As The GATA Dispatch reports: “Lauren Lyster today interviewed fund manager and “Currency Wars” author James G. Rickards about the Bundesbank’s attempt to repatriate some of Germany’s gold, a move Rickards considers “world historical” in importance, confirming that gold is “the real base money, high-powered money.”

33 Liberty Street courtesy of Wikipedia

This commentator is in complete agreement with Rickards that gold is “the real base money, high-powered money” and agrees that there are many signs that the world monetary authorities are giving respectful consideration to restoring the role of gold to its historical status of the real money base.  The physical transportation of gold by the Bundesbank from beneath The Federal Reserve Bank of New York, 33 Liberty Street in New York City, back to Germany, however, is more likely to be administrative in nature.

As the excellent Ambrose Evans-Pritchard wrote in the UK Telegraph:

[T]he Bundesbank will announce on Wednesday that it intends to relocate the gold to vaults in Frankfurt, said by insiders to include parts of the old archive library. Germany has 3,396 tons of gold worth roughly £115bn, the world’s second-largest holding after the US. Most of the reserves were stored abroad for safety during the Cold War.

The bank holds an estimated 45pc of its gold at the US Federal Reserve in New York, and 11pc at the Banque de France, lower than originally thought.

A report by Germany’s budget watchdog in October revealed that the bank halved its holding in London a decade ago, a period when the Bank of England was selling part of Britain’s gold at the bottom of the market to buy euros.

The gold was purportedly withdrawn because London was charging €500,000 a year in storage costs. The Bundesbank said part of 930 tonnes brought back was melted down for checks, and “not one gram was missing”. It currently holds just 13pc of its total holdings at the Bank of England.

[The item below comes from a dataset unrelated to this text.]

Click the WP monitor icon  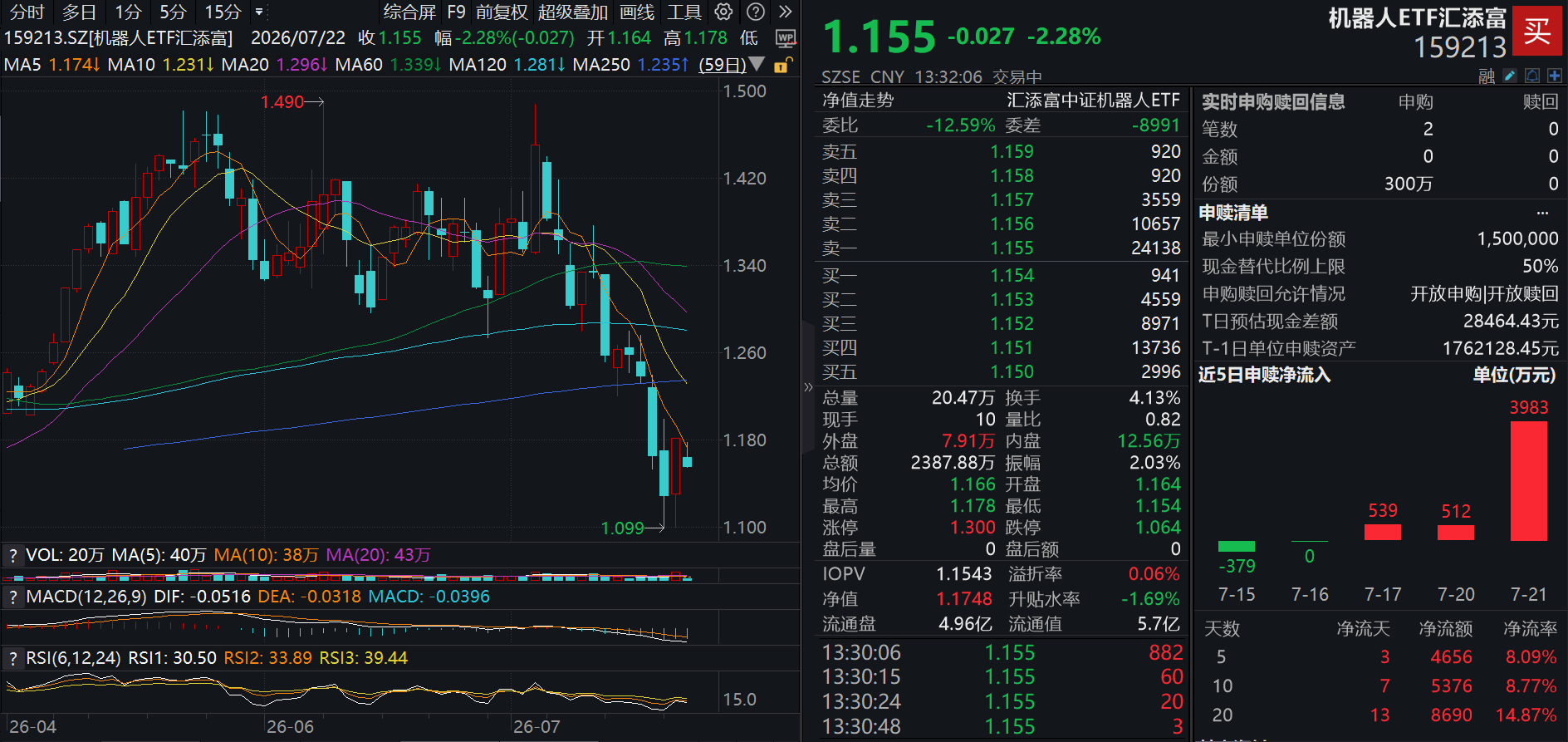[785, 38]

The Bundesbank says there is little reason to keep gold in Paris now that Germany is reunified and at peace. The bank will retain some reserves in London and New York for trading and liquidity purposes.

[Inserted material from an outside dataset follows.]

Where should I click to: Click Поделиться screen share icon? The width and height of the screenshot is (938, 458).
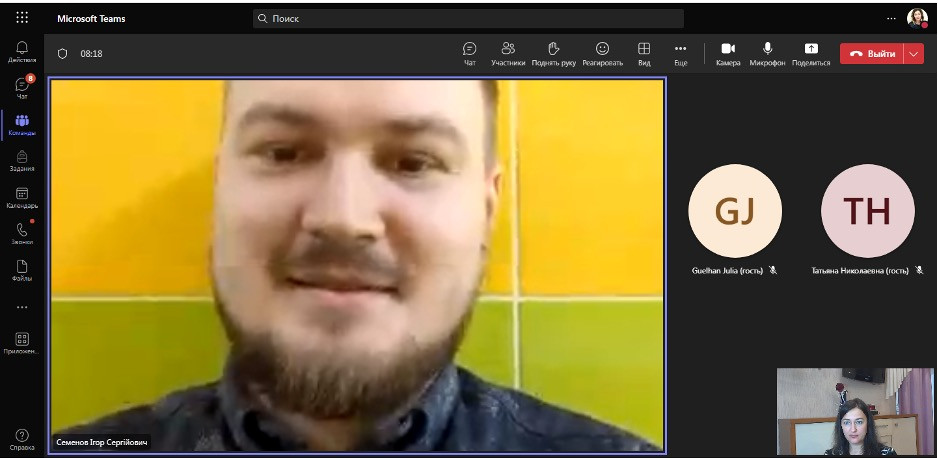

Many analysts say the world is moving towards a de facto gold standard again as China, Russia and other reserve powers boost their holdings to diversify out of dollars and euros.

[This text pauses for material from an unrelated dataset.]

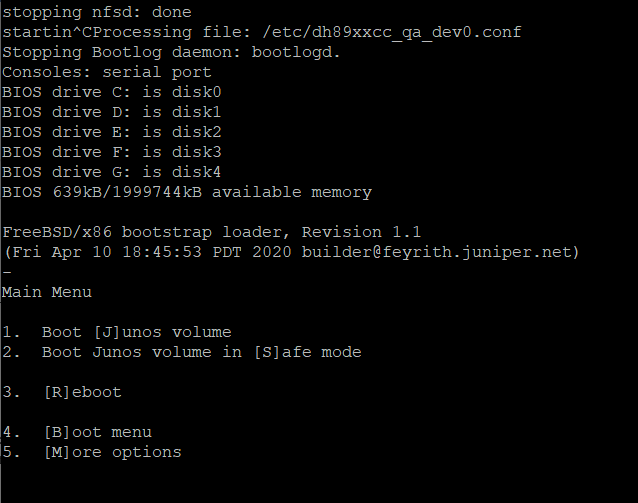Click the Main Menu heading text
Screen dimensions: 638x503
[x=47, y=292]
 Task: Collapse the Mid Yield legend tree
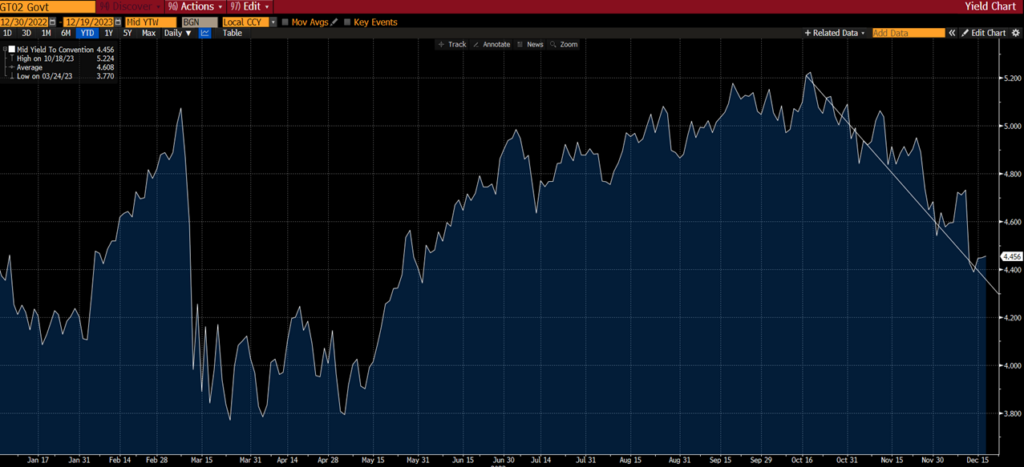4,48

Unlike Britain, Spain, Switzerland, Holland and others, Germany did not sell any of its gold when bullion was out of fashion. Nor did Italy. The two countries are now sitting on very substantial reserves that are starting to take on political significance.

And it may have been hastened, or even triggered, by the vulnerability of the New York City infrastructure as demonstrated by Hurricane Sandy than by policy considerations.   As breathlessly reported by the New York Post:

It’s the biggest mystery on Wall Street.

Hurricane Sandy floodwaters inundated a 10,000-square-foot underground vault downtown, soaking 1.3 million bond and stock certificates — including bearer bonds that function like cash — and putting them in danger of turning to mush.

A contractor working for the vault owner, the Depository Trust and Clearing Corp., is feverishly working to restore the paper.

But the value of the threatened notes under 55 Water St. remains unknown to all but the innermost circle of Wall Street bankers.

One source said $70 billion in bearer bonds were in jeopardy.

DTCC — a depository controlled by the biggest financial firms on Wall Street — won’t say exactly what was in its vaults, how much the notes are worth, and who owns what.

Most of its member firms, including Deutsche Bank, JP Morgan Chase, Bank of America, UBS and Citi did not return calls.